We're forever trying to rid ourselves of the concept of "norms," but cultures throughout time and place have had them for a reason. Of course, the mere existence of norms has never been enough to stop people from breaking them. When we do shrug them off, we do so for bad yet widely-accepted reasons. We break them to make a political statement, such as women forgoing bras in the name of social and gender equality. We break them because our selfish impulses overpower our desire to maintain conscientiousness behavior. (We're rude to a cashier because we're having a bad day or we fail to hold the door open for the woman behind us at the cafe because we're too busy thinking about work.) And, ultimately, we do these things because we know that selfishness is the way of our world—and we'll encounter no objection.
But we need objections from real people, because we ought to be taken to task when we're actively squashing the community we so desperately need.

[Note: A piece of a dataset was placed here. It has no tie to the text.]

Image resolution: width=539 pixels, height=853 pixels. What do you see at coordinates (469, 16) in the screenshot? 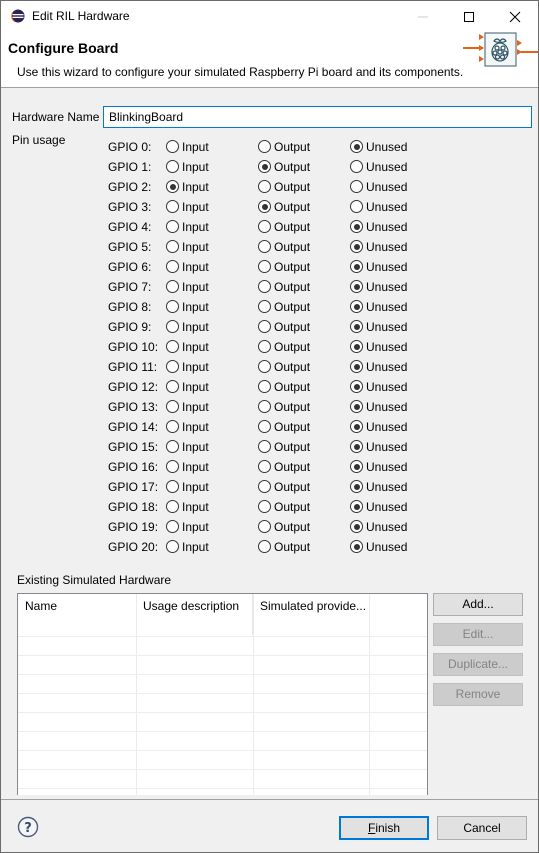
I see `maximize-button` at bounding box center [469, 16].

That kind of accountability doesn't need to come from our formal institutions. Yes, our federal, state, and local governments were established to limit the negative consequences of people's selfishness. Our formal institutions protect us from, and deter, thieves who might want to rob us and companies who might want to defraud us.

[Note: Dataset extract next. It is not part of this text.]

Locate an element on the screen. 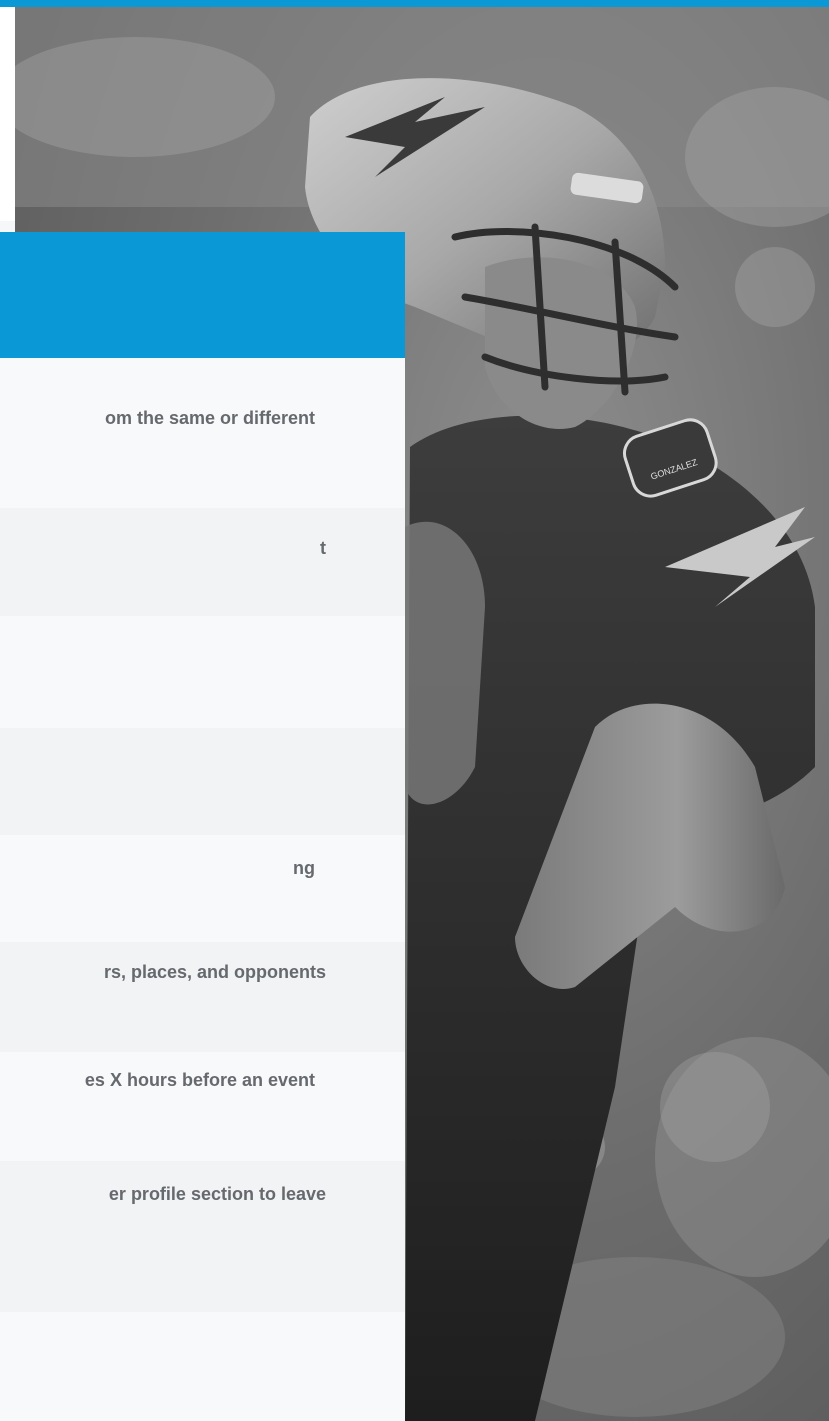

Larry David, though neurotic and obsessive compulsive, is on to something.
Yet formal institutions alone are insufficient for a fully flourishing society, because they only address the most egregious examples of human selfishness. Informal institutions and norms, then, ought to take care of the rest. And that's the way we want it keep it, lest we bring upon ourselves something akin to China's horrifying Social Credit system. An acerbic Larry David-type is infinitely preferable.
We are individuals, but we're more than that. We're people who need other people, and when we shirk our duty to customs, norms, and basic human kindness, we're insisting we don't. Though if we're to find community once more, we need to take each other to task—not for microaggressions, but, rather, for forgetting we're not islands. Community is equal parts building up when deserved and tearing down when needed.
Larry David, though neurotic and obsessive compulsive, is on to something. Instead of just chuckling at his ridiculous antics, perhaps we should all be taking notes instead.